Philosophy, Style, and Themes
Foot's politics were rooted in ethical socialism rather than technocratic reform. He saw Parliament not as a chamber for managerial tidying but as a theater of conscience where language could still alter events. His style - shaggy, learned, improvisatory, often physically disheveled - concealed intense preparation and a classical sense of cadence. He distrusted the bloodless expert and the leader who treated conviction as a public-relations risk. “Men of power have no time to read; yet the men who do not read are unfit for power”. That aphorism was self-description as much as social criticism: reading, in Foot's world, was not ornament but the training of sympathy and judgment. He prized imagination because it widened moral perception; the opposite, for him, was not merely dullness but cruelty.
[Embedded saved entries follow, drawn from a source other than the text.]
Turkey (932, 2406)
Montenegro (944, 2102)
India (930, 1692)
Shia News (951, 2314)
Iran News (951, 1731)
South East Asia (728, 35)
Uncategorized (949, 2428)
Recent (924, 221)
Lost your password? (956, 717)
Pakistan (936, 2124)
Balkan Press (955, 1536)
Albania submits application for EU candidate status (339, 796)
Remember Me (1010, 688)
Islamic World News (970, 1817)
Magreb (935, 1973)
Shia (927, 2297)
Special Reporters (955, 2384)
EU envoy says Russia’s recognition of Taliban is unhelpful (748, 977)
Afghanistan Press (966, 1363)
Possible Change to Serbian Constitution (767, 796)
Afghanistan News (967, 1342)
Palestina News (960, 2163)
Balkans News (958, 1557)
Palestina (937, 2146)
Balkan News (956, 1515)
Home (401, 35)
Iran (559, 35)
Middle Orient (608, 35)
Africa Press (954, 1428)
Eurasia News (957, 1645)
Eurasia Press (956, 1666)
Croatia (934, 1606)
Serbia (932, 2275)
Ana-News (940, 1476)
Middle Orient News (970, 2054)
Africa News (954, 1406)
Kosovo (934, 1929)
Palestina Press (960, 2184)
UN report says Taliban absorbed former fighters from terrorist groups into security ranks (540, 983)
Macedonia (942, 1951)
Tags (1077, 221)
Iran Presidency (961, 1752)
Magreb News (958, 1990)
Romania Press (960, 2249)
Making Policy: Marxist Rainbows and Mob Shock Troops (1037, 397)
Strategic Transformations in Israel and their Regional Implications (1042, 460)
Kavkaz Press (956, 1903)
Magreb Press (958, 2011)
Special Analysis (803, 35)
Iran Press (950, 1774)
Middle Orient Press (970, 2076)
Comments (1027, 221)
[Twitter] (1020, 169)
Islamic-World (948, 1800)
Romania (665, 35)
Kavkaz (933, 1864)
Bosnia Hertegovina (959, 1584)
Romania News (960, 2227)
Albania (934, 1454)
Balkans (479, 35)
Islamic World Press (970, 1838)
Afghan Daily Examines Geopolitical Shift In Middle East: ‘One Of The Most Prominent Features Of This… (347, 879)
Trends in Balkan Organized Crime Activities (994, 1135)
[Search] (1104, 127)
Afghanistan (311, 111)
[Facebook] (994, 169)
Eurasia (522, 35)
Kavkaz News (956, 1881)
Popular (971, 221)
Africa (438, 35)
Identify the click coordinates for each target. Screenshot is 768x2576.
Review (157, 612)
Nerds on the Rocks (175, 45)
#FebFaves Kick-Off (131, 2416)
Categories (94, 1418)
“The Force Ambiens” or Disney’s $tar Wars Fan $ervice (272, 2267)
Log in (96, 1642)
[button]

That explains the savagery and precision of many of his judgments. Of Margaret Thatcher he said, “She has no imagination and that means no compassion”. The line was severe, but it reveals his belief that politics begins in the ability to picture other lives from the inside. Even his wit about institutions carried a moral impatience with delay and evasion: “A Royal Commission is a broody hen sitting on a china egg”. He preferred argument that exposed reality to procedure that postponed it. Yet there was vulnerability within the combativeness. Foot was often accused of belonging to another age, and in some sense he did: he believed public speech should be elevated by history, that parties should stand for doctrines, and that intellectual seriousness was compatible with popular politics. His failures came partly from those strengths. He could misjudge electoral mood, overvalue nobility in defeat, and assume that the electorate would reward candor. But the same traits gave him unusual depth, making him less a strategist of office than a custodian of democratic moral memory.
Legacy and Influence
Michael Foot died on 3 March 2010, long after the immediate battles of his leadership had passed into history, and his reputation has steadily broadened beyond the easy jokes once attached to 1983. He endures as one of the great parliamentarians of the twentieth century, a bridge between the literary radicalism of the nineteenth century and the mass-party struggles of modern Labour. For admirers, he embodied intellect without snobbery, patriotism without chauvinism, and socialism as an extension of humane imagination. For critics, he symbolized the limits of principled politics in an age of television, party fragmentation, and nationalist war. Both views contain truth, but neither exhausts him. His real legacy lies in the insistence that politics is a moral and cultural vocation, not simply an administrative trade - that a statesman should read deeply, speak honestly, remember the defeated, and treat democratic institutions as instruments of justice rather than spectacle.